The rule uses the pretext of public health to restrict asylum-seeking. It would bar people who work in healthcare fields, people who have become infected with COVID-19 while awaiting an asylum hearing in the U.S. and people who merely came from a country where COVID-19 is prevalent from seeking asylum, even if they demonstrate a well-founded fear of persecution.
“Asylum-seekers are people — humans like you and me — and they aren’t just at risk from the global pandemic, but they don’t have anywhere to return to because they are at risk of losing their lives in their countries of origin,” said Valdir Solera, Jr., Refugee Congress Delegate for Hawaii. “This rule and other restrictions on asylum could condemn them to death.”

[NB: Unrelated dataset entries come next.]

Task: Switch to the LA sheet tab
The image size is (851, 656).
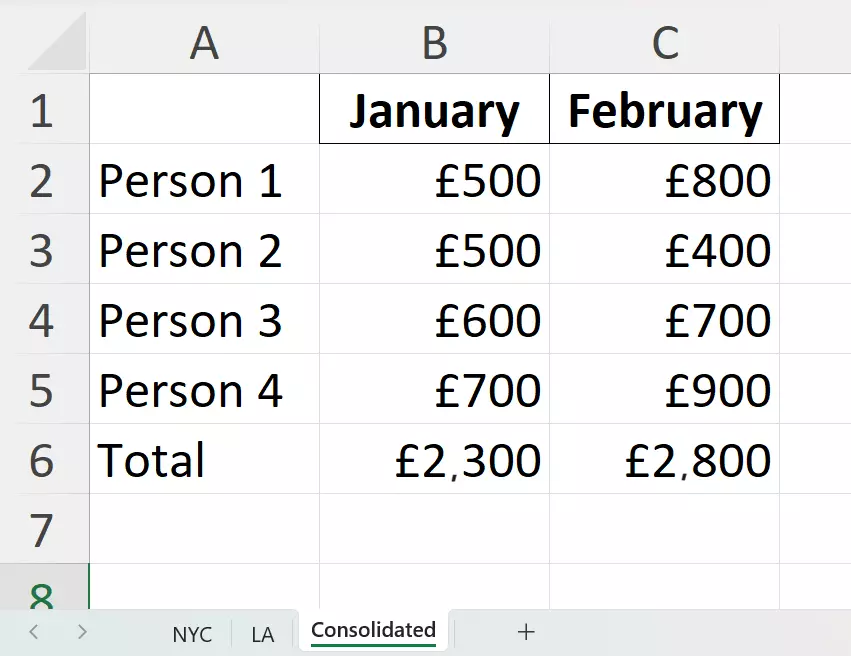Action: point(262,633)
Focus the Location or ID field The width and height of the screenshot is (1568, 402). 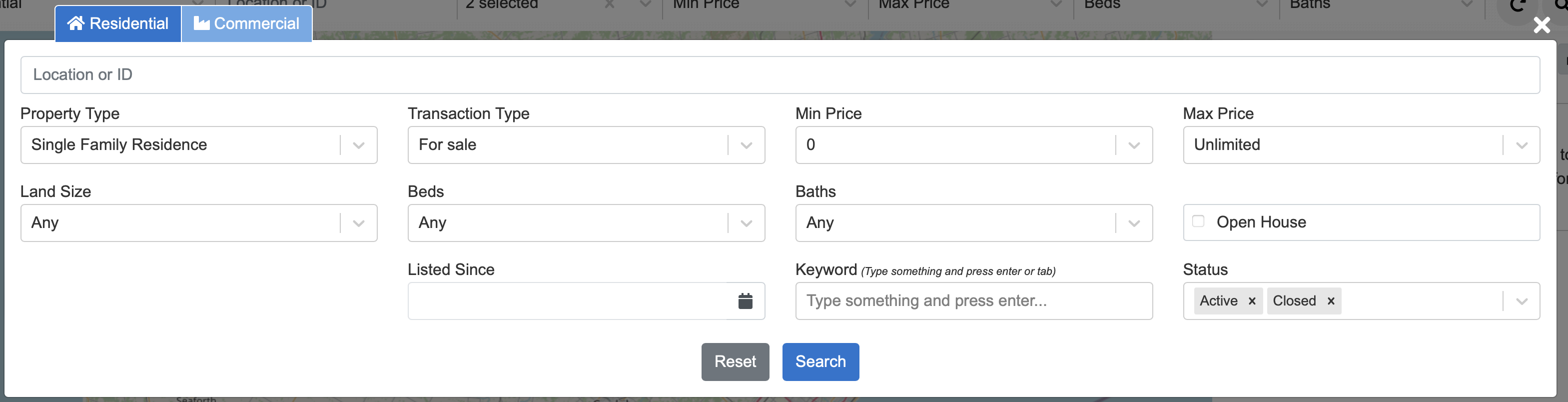tap(781, 75)
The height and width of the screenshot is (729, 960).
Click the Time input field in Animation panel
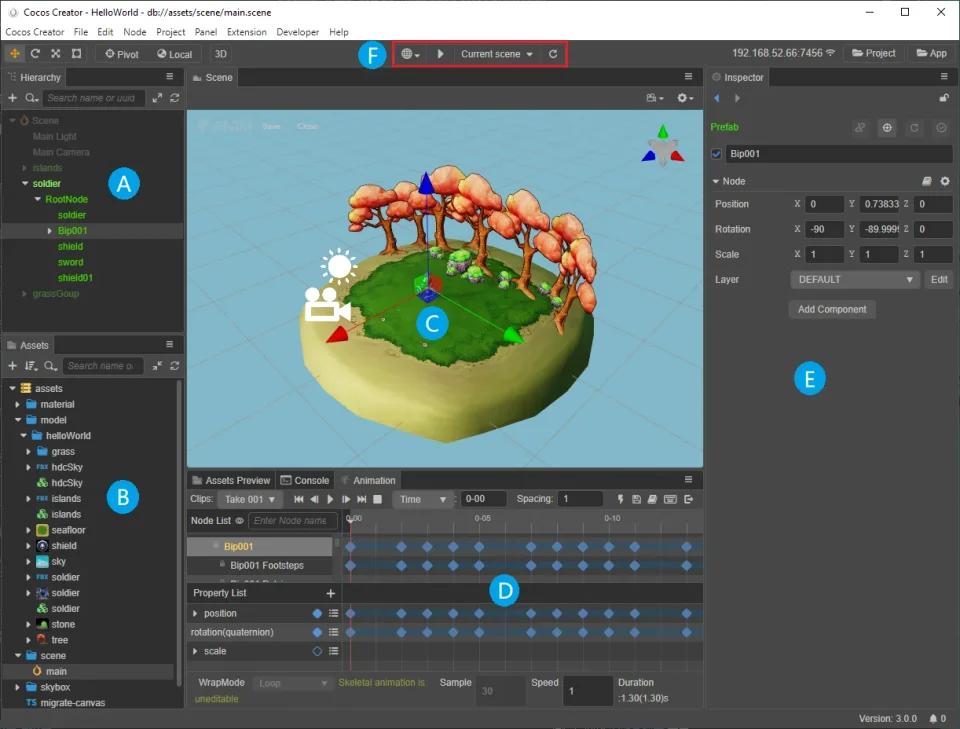(x=483, y=499)
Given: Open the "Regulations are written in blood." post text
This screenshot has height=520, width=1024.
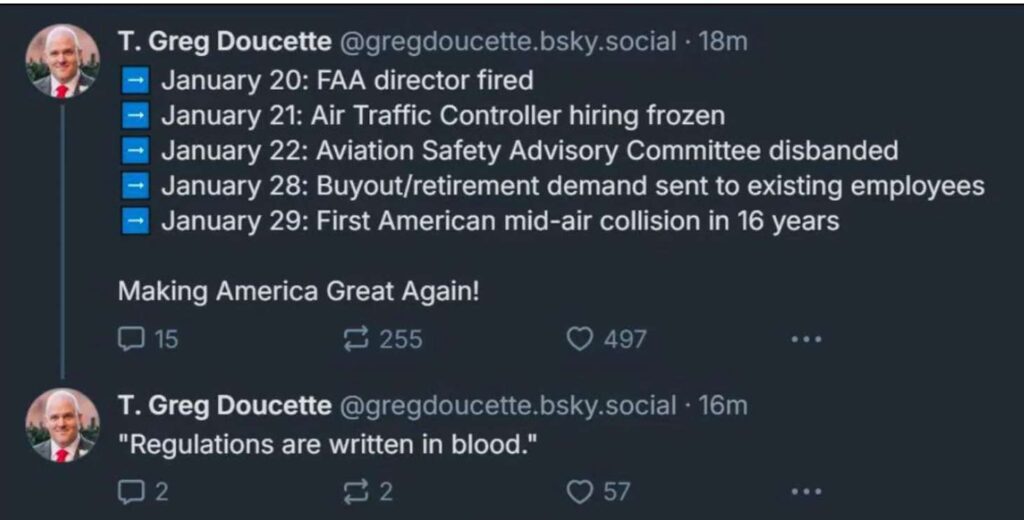Looking at the screenshot, I should (328, 443).
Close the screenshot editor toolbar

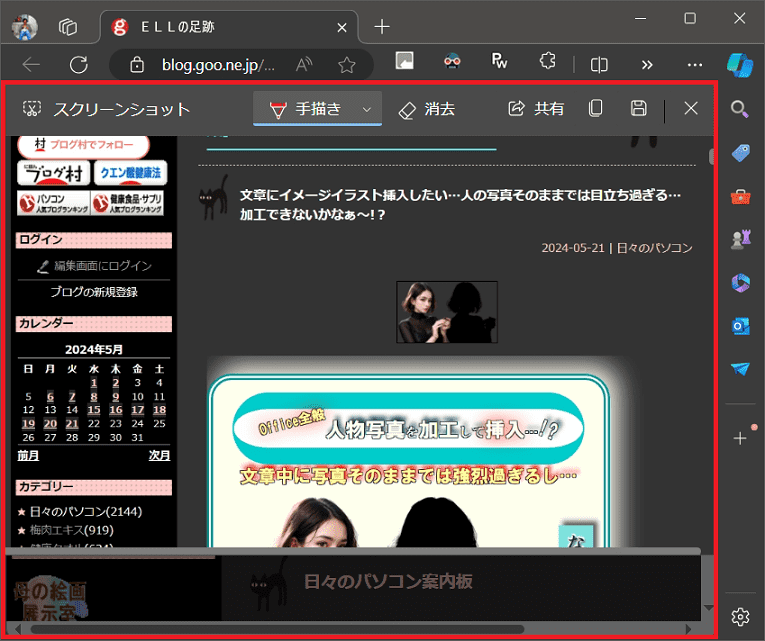point(691,109)

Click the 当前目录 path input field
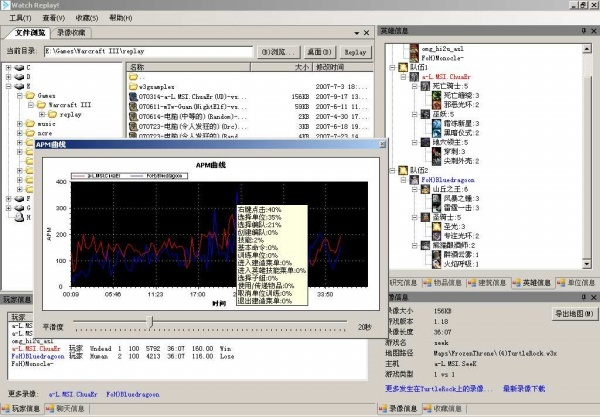150,50
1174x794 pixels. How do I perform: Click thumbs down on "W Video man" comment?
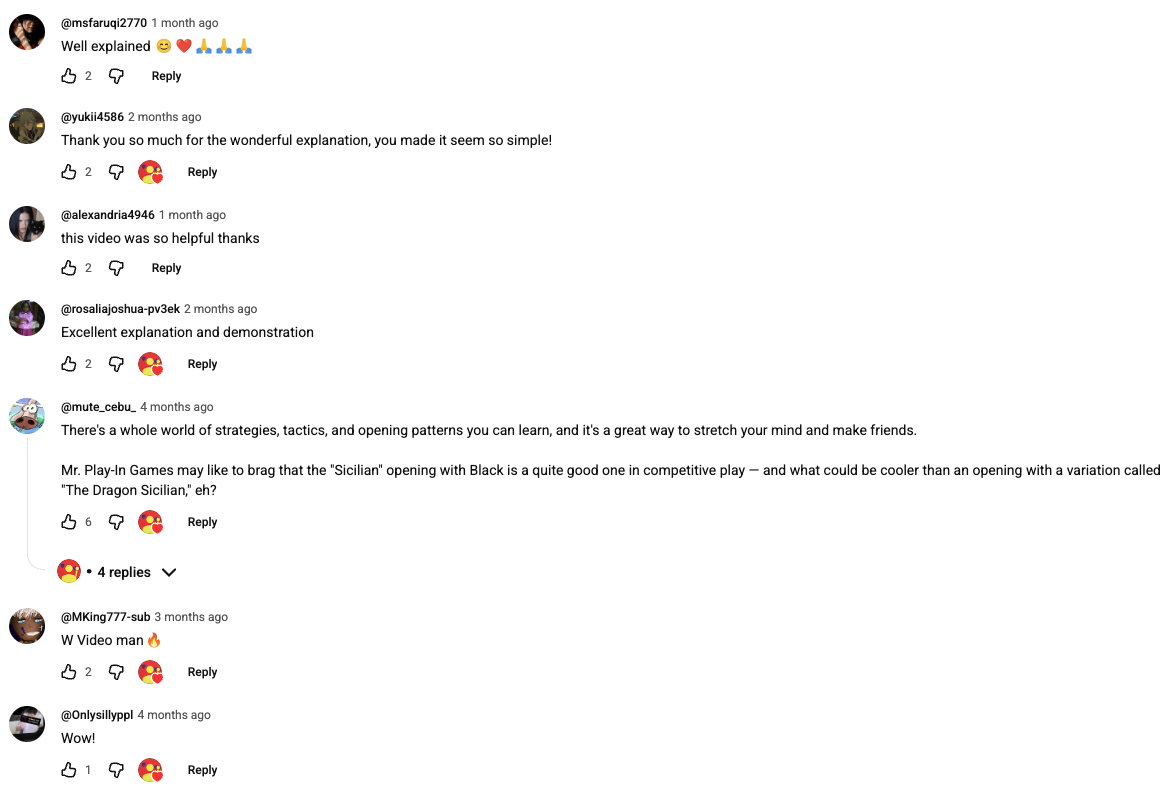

As an organization built and led by refugees, asylum-seekers and other vulnerable migrants, Refugee Congress knows the importance of asylum as a lifesaving protection. We are deeply concerned about this Administration’s use of the COVID-19 pandemic as a pretext for blocking people fleeing persecution. This regulation puts asylum-seekers and their families at great personal danger.
“Immigrants and asylum-seekers leave countries where there is hunger, unemployment, oppression, violence and war,” said Carmen Kcomt, Refugee Congress Board Member and Delegate for California. “They are exercising a natural and moral right that no legal norm or regulation should try to stifle — right to life, and right to survival.”
Refugee Congress believes everyone has the right to protection from persecution, and we condemn the ongoing attacks on these protections. We believe it is vital that our nation embraces its long tradition of protecting refugees and asylum-seekers fleeing violence and persecution.